YOUR TASK> The required output is the complete data, repeated without alteration.

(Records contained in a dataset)
■ ■ ■
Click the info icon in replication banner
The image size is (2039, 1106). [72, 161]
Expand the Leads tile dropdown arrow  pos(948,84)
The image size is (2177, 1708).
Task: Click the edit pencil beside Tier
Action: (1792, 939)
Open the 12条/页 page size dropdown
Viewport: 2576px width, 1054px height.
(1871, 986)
■ ■ ■
SOLUTION FOR THIS TASK>
Click the info icon in replication banner
The image size is (2039, 1106). [72, 161]
Expand the Leads tile dropdown arrow  pos(948,84)
The image size is (2177, 1708).
Task: Click the edit pencil beside Tier
Action: (1792, 939)
Open the 12条/页 page size dropdown
Viewport: 2576px width, 1054px height.
(1871, 986)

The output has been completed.